Texte source.

· · · · ·

Le 12 mai 2018, Luz Tamara passe un sac à dos sur son épaule, cache 400 $ dans ses chaussures, et s’en va vers la Colombie. Pour éviter d’être remarquée, elle utilise les « routes vertes », un passage à travers la jungle, via une rivière profonde, pour rejoindre la frontière. Après des heures à marcher péniblement à travers un terrain escarpé, elle arrive enfin en Colombie.
« C’était un moment très émouvant », se rappelle Luz Tamara. « Il y avait des embrassades, une assiette de nourriture, et les gens que je rencontrais, ils me disaient ‘Tu es en sécurité maintenant’. A ce moment, j’ai fait tomber mon sac à dos, j’ai regardé d’où je venais, et je me suis rendue compte que je venais de quitter une vie pour en recommencer une autre. »
Luz Tamara n’est pas restée en Colombie longtemps. Pendant cinq jours, elle voyage en bus à travers la Colombie et l’Équateur. Le 17 mai, elle franchit le Pérou. Elle a juste de quoi se payer un lit dans une auberge pour une semaine, s’autorisant une seule assiette de riz par jour. Quand elle se retrouve sans argent, elle sait qu’elle doit de trouver un travail. Elle s’endurcit et envoie des CV par douzaines, mais elle ne reçoit que des rejets. La réponse est toujours la même : elle est trop âgée, et surtout, elle est vénézuélienne.
Se sentent humiliée, Luz Tamara accepte le seul emploi qu’on lui offre. Elle débute sa nouvelle vie en tant que concierge dans une école. Depuis 8 mois maintenant, Luz Tamara nettoie des toilettes au Pérou. Et chaque jour, elle lutte contre la dépression.

· · · · ·

Entrées fournies.
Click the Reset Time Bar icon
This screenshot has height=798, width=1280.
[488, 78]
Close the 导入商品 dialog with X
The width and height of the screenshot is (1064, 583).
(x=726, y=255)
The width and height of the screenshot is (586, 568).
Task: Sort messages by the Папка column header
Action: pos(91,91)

· · · · ·

Exercices à faire.
• A. Citez le texte sur Luz Tamara de « Se sentent humiliée, Luz » jusqu'à « contre la dépression. ».
• B. Résumez en deux phrases le texte sur Luz Tamara.

Réponses aux exercices.
• A.
Se sentent humiliée, Luz Tamara accepte le seul emploi qu’on lui offre. Elle débute sa nouvelle vie en tant que concierge dans une école. Depuis 8 mois maintenant, Luz Tamara nettoie des toilettes au Pérou. Et chaque jour, elle lutte contre la dépression.

• B. Le 12 mai 2018, Luz Tamara gagne la Colombie à pied par la jungle, puis traverse en bus la Colombie et l'Équateur et entre au Pérou le 17 mai. Sans argent et rejetée par les employeurs parce qu'elle est jugée trop âgée et qu'elle est vénézuélienne, elle devient concierge dans une école, nettoie des toilettes depuis huit mois et lutte chaque jour contre la dépression.